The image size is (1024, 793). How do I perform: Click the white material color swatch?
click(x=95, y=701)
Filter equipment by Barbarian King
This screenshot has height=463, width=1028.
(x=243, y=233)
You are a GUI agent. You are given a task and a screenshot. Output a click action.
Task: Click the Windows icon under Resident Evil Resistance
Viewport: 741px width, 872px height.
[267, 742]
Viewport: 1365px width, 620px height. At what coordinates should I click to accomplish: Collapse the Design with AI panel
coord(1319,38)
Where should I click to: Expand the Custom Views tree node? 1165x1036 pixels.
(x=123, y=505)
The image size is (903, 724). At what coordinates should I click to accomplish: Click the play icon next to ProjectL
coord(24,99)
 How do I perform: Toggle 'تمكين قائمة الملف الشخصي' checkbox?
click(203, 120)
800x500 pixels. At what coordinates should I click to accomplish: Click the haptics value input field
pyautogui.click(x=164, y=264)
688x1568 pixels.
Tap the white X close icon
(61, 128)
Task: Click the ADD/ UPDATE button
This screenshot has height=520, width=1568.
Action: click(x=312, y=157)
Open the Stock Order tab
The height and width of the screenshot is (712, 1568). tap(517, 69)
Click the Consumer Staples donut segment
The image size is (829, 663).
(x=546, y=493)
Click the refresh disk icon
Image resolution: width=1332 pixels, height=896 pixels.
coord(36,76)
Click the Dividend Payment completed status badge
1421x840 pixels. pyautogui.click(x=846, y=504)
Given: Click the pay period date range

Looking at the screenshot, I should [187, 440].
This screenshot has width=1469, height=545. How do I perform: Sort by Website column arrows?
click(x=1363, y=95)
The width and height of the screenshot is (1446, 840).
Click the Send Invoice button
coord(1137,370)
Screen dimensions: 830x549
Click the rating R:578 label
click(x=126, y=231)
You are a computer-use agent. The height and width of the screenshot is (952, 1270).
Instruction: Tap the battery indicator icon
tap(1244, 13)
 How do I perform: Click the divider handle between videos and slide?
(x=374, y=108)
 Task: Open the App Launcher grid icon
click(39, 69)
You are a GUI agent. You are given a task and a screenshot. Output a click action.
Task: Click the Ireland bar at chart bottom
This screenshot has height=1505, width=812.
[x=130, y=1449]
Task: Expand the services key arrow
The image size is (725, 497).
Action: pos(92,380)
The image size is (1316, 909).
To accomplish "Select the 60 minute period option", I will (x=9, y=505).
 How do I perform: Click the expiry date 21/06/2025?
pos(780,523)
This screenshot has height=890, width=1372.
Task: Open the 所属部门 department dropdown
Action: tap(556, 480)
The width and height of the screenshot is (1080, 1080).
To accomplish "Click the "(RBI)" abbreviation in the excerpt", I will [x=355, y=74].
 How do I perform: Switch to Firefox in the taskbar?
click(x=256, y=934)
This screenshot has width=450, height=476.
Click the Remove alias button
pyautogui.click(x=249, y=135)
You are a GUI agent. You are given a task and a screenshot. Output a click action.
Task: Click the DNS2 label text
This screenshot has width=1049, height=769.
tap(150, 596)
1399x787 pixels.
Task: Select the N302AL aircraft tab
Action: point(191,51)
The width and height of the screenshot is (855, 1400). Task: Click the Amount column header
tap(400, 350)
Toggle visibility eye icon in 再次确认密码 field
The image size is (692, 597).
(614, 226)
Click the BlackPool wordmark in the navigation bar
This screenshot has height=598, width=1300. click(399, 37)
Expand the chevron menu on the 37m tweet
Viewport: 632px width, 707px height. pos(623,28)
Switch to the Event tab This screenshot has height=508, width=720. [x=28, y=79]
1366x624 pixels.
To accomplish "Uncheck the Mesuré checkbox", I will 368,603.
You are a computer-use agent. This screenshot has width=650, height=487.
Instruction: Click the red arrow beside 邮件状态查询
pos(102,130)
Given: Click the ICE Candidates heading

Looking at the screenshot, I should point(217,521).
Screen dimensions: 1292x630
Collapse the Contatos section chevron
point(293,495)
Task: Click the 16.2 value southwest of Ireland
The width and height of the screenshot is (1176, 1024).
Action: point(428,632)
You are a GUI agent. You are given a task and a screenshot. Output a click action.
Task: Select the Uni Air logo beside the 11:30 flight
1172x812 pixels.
++++++
### PROMPT
The entire listing is to be reproduced without alteration.

### TASK RESPONSE
The image size is (1024, 793). How do I perform: Click the white material color swatch?
click(x=95, y=701)
Filter equipment by Barbarian King
This screenshot has height=463, width=1028.
(x=243, y=233)
You are a GUI agent. You are given a task and a screenshot. Output a click action.
Task: Click the Windows icon under Resident Evil Resistance
Viewport: 741px width, 872px height.
[267, 742]
Viewport: 1365px width, 620px height. At what coordinates should I click to accomplish: Collapse the Design with AI panel
coord(1319,38)
Where should I click to: Expand the Custom Views tree node? 1165x1036 pixels.
(x=123, y=505)
The image size is (903, 724). At what coordinates should I click to accomplish: Click the play icon next to ProjectL
coord(24,99)
 How do I perform: Toggle 'تمكين قائمة الملف الشخصي' checkbox?
click(203, 120)
800x500 pixels. At what coordinates should I click to accomplish: Click the haptics value input field
pyautogui.click(x=164, y=264)
688x1568 pixels.
Tap the white X close icon
(61, 128)
Task: Click the ADD/ UPDATE button
This screenshot has height=520, width=1568.
Action: click(x=312, y=157)
Open the Stock Order tab
The height and width of the screenshot is (712, 1568). tap(517, 69)
Click the Consumer Staples donut segment
The image size is (829, 663).
(x=546, y=493)
Click the refresh disk icon
Image resolution: width=1332 pixels, height=896 pixels.
coord(36,76)
Click the Dividend Payment completed status badge
1421x840 pixels. pyautogui.click(x=846, y=504)
Given: Click the pay period date range

Looking at the screenshot, I should [187, 440].
This screenshot has width=1469, height=545. How do I perform: Sort by Website column arrows?
click(x=1363, y=95)
The width and height of the screenshot is (1446, 840).
Click the Send Invoice button
coord(1137,370)
Screen dimensions: 830x549
Click the rating R:578 label
click(x=126, y=231)
You are a computer-use agent. The height and width of the screenshot is (952, 1270).
Instruction: Tap the battery indicator icon
tap(1244, 13)
 How do I perform: Click the divider handle between videos and slide?
(x=374, y=108)
 Task: Open the App Launcher grid icon
click(39, 69)
You are a GUI agent. You are given a task and a screenshot. Output a click action.
Task: Click the Ireland bar at chart bottom
This screenshot has height=1505, width=812.
[x=130, y=1449]
Task: Expand the services key arrow
The image size is (725, 497).
Action: pos(92,380)
The image size is (1316, 909).
To accomplish "Select the 60 minute period option", I will (x=9, y=505).
 How do I perform: Click the expiry date 21/06/2025?
pos(780,523)
This screenshot has height=890, width=1372.
Task: Open the 所属部门 department dropdown
Action: tap(556, 480)
The width and height of the screenshot is (1080, 1080).
To accomplish "Click the "(RBI)" abbreviation in the excerpt", I will [x=355, y=74].
 How do I perform: Switch to Firefox in the taskbar?
click(x=256, y=934)
This screenshot has width=450, height=476.
Click the Remove alias button
pyautogui.click(x=249, y=135)
You are a GUI agent. You are given a task and a screenshot. Output a click action.
Task: Click the DNS2 label text
This screenshot has width=1049, height=769.
tap(150, 596)
1399x787 pixels.
Task: Select the N302AL aircraft tab
Action: point(191,51)
The width and height of the screenshot is (855, 1400). Task: Click the Amount column header
tap(400, 350)
Toggle visibility eye icon in 再次确认密码 field
The image size is (692, 597).
(614, 226)
Click the BlackPool wordmark in the navigation bar
This screenshot has height=598, width=1300. click(399, 37)
Expand the chevron menu on the 37m tweet
Viewport: 632px width, 707px height. pos(623,28)
Switch to the Event tab This screenshot has height=508, width=720. [x=28, y=79]
1366x624 pixels.
To accomplish "Uncheck the Mesuré checkbox", I will 368,603.
You are a computer-use agent. This screenshot has width=650, height=487.
Instruction: Click the red arrow beside 邮件状态查询
pos(102,130)
Given: Click the ICE Candidates heading

Looking at the screenshot, I should point(217,521).
Screen dimensions: 1292x630
Collapse the Contatos section chevron
point(293,495)
Task: Click the 16.2 value southwest of Ireland
The width and height of the screenshot is (1176, 1024).
Action: point(428,632)
You are a GUI agent. You are given a task and a screenshot. Output a click action.
Task: Select the Uni Air logo beside the 11:30 flight
1172x812 pixels.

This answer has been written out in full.